アルバイトの面接なんて、気楽な気持ちで行くものだと思っていた。
だが、その日案内されたのは、古い木造の事務所。雨で湿った木の匂いが鼻にまとわりつき、床は少し沈むように軋んだ。
机の向こうで、面接官の男が無表情に履歴書を眺めたあと、口を開いた。
「ひとつだけ、ウチの会社には特殊な規則がある」
そう言って、印刷のかすれた紙を机の上に置く。
そこには一行、黒々とした文字が並んでいた。
――『いつ如何なる時でも、ヘルメットを脱帽してはいけない』
意味がわからなかった。
作業中はもちろん、昼休みや休憩中も? トイレに行くときも?
思わず笑いそうになったが、面接官は笑っていなかった。
その沈んだ声で理由を話し始めた。
数年前、別の現場で起きた事故。
作業員がノーヘルで鉄筋を扱っていたとき、上階から一本の鉄筋が垂直に落ちてきた。
それは空気を裂くようにまっすぐ降下し、男の頭の天辺から突き刺さった。
頭蓋を貫き、喉も胸も腹も貫通して、鉄筋は土間に深々と立ったという。
面接官の言葉は、妙に具体的で、耳にこびりつく。
彼は少しも感情を混ぜず、ただの事実のように続けた。
――だがその場にいた作業員たちは、誰一人として、その男が死んだことに気づかなかった。
まるで立っているだけの人間を、景色の一部と錯覚していたらしい。
「アイツ、なに突っ立ってんだ」
それが、最後に浴びた言葉だったという。
死体のまま立っている男は、昼まで、夕方まで、そして終業時刻まで放置された。
帰り支度をするころになって、ようやく誰かが異変に気づき、警察に連絡した。
すでに血は鉄筋を伝い、地面にこびりついていたそうだ。
「それ以来、ウチでは現場から出るまで絶対にヘルメットを外すな、という決まりになった」
面接官はそこで話を切り、書類にサインを促した。
何かが喉に引っかかるような違和感を覚えたが、結局そのまま契約した。
初出勤の日、支給されたヘルメットをかぶると、締めつけられるような圧迫感があった。
夏の熱気のなか、額から汗が流れ落ちる。
現場は高層ビルの新築工事で、鉄骨と足場の間を潜り抜けながらの作業。
昼になっても、誰もヘルメットを外さない。
弁当を食べるときも、タバコを吸うときも、あの白い帽子が頭に貼りついたままだった。
数日も経つと、その異様さにも慣れてしまった。
だが、ある日の午後、奇妙なことがあった。
資材置き場の隅に、一人の男が立っていた。
背中を向けたまま、動かない。
声をかけようと近づいたが、別の作業員が肩を叩いてきた。
「いいから行け」
なぜか、目を合わせようとしない。
言われるまま別の作業に戻ったが、気になって後ろを振り返ると、その男はまだ立ち尽くしていた。

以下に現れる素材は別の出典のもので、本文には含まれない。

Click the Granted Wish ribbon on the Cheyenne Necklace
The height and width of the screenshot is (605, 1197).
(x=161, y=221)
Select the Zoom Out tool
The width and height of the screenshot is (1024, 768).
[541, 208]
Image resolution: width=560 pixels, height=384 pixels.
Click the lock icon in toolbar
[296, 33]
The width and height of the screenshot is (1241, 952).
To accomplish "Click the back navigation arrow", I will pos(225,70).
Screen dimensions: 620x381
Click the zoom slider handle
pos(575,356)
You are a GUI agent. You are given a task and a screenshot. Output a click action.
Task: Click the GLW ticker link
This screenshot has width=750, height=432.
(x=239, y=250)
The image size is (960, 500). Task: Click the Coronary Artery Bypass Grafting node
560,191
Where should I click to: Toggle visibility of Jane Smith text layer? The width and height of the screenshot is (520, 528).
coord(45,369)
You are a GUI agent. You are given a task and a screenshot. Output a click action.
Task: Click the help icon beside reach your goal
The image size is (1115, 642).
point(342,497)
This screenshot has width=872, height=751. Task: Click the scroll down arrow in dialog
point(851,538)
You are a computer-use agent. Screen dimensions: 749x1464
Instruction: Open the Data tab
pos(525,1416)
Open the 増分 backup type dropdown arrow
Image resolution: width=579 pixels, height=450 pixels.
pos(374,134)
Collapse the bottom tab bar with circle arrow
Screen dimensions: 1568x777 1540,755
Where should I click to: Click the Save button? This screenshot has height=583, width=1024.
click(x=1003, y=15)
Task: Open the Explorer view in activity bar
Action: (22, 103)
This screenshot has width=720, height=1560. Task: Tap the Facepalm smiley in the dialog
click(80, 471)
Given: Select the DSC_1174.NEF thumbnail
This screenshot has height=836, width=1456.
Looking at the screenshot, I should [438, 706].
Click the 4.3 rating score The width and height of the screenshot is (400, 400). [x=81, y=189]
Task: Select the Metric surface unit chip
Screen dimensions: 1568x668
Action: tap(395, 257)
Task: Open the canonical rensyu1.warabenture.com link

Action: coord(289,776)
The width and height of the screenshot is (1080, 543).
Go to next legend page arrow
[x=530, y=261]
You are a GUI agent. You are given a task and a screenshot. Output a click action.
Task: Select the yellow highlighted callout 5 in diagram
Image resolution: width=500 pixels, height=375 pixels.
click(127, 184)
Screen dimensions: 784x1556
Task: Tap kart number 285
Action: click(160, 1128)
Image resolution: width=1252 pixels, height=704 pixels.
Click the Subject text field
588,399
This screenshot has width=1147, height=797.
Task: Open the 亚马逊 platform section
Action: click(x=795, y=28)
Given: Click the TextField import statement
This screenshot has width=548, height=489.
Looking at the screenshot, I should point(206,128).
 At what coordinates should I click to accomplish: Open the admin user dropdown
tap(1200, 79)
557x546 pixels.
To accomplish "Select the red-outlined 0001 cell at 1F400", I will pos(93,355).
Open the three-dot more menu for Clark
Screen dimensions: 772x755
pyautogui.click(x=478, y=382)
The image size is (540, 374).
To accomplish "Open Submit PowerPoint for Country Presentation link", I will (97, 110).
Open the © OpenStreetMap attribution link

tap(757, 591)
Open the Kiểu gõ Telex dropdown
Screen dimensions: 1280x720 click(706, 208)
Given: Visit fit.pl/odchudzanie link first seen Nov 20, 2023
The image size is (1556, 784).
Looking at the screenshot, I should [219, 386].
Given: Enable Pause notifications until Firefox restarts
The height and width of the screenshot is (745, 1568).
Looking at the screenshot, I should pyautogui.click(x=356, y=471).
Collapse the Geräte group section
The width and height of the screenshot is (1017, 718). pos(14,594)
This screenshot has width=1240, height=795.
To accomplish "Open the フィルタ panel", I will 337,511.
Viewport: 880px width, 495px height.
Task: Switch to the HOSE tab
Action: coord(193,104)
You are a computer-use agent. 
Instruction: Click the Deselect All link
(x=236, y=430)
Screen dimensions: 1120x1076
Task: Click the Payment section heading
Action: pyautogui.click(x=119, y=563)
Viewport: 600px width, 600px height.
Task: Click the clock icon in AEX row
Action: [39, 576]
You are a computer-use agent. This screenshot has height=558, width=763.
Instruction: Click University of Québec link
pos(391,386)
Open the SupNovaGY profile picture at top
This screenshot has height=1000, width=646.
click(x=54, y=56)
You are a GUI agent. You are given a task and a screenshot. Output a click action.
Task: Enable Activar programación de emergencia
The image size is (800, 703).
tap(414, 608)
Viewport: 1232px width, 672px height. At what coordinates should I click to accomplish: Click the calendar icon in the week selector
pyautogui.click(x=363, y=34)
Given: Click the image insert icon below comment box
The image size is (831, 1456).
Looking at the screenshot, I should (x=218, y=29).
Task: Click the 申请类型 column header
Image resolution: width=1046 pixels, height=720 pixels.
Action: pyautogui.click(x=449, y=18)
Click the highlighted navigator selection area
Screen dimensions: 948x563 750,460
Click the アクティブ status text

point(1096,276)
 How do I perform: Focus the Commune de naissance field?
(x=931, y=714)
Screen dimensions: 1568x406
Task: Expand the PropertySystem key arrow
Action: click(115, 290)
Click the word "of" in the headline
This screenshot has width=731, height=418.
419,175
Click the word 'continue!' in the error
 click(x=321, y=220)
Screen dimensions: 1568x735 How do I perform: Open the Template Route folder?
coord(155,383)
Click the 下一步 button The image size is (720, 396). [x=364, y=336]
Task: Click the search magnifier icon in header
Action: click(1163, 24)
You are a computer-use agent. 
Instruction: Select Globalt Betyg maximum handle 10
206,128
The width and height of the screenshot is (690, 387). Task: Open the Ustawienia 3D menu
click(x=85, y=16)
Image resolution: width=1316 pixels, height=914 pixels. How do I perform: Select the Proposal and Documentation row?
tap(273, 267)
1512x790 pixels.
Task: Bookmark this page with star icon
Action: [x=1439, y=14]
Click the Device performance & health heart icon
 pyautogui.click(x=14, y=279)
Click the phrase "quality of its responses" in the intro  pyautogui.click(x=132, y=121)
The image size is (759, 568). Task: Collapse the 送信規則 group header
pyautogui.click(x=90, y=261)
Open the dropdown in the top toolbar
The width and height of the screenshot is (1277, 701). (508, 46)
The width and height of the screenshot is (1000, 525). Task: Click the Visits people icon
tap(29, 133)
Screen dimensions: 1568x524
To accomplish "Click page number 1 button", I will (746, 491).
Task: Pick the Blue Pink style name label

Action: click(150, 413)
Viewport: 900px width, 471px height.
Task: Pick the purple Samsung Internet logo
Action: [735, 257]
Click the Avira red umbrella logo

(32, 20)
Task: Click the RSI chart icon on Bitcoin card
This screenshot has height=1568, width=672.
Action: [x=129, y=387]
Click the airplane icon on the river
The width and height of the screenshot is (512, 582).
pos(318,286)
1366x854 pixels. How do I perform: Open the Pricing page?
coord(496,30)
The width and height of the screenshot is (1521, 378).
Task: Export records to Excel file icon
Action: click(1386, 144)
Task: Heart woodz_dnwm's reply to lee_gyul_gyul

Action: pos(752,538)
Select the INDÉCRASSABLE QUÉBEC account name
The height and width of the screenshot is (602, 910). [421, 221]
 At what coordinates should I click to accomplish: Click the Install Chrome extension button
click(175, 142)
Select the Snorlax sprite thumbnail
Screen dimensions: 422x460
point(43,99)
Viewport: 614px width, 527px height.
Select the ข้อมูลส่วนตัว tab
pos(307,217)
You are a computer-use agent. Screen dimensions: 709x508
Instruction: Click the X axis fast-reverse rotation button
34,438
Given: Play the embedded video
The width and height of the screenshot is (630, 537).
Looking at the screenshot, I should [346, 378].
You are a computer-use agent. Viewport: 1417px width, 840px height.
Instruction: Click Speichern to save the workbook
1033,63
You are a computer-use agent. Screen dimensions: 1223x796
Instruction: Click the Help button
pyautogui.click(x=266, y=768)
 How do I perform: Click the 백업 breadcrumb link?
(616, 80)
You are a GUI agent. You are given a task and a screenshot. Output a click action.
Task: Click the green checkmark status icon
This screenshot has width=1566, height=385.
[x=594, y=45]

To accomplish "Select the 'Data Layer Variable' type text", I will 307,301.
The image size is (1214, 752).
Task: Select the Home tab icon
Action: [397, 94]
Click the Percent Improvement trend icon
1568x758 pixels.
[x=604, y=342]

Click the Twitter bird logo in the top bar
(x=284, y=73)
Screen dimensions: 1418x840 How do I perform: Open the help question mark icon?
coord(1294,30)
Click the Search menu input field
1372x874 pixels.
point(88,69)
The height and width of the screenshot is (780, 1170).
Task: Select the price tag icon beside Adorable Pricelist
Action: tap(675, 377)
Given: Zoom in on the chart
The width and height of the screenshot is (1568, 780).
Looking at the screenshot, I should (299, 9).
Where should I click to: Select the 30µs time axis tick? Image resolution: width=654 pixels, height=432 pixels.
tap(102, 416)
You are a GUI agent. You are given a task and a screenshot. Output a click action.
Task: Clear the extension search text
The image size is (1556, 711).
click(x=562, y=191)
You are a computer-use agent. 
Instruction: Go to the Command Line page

翌朝、現場に来ると、資材置き場のあたりに黄色い規制テープが張られていた。
監督は何も説明しなかったが、作業員たちの間で小声が飛び交った。
「……また、出たんだ」
「今回は……あの時みたいじゃないか」
聞こうとしても、誰も続きを話さなかった。
その日から、現場の空気は重くなった。
誰もが必要以上にヘルメットを深くかぶり、互いに目を合わせなくなった。
汗が額から顎へ、顎から首筋へと流れ落ち、服の中で冷たくなる。
一度、トイレの鏡で自分の顔を見たとき、ヘルメットの縁からのぞく目が、ひどく他人のものに見えた。
二週間後、現場は急に中止になった。
理由は告げられなかった。
解散のその日、事務所でヘルメットを外そうとした瞬間、監督が飛び上がるように止めた。
「ここを出るまで外すな」
その声が震えていた。
事務所を出て、通りを渡った瞬間、ようやく外す許可が出た。
外した途端、頭の皮膚が急に軽くなり、風が触れた。
だが、なぜか頭頂部が冷たく湿っているように感じた。
触れてみても、指は乾いていたのに。
あの現場の作業員の何人かは、別の現場でも同じ会社と仕事を続けているらしい。
だが、偶然にも、再び彼らと会うことはなかった。
今もどこかで、汗だくのまま、白いヘルメットを深くかぶったまま立っているのかもしれない。
立ったまま、仕事もせず、ただ景色の一部として。
……もし、道端でそういう人間を見かけたら、近づかないほうがいい。
なぜなら、立っているその場所の上には、何かが落ちてくるかもしれないのだから。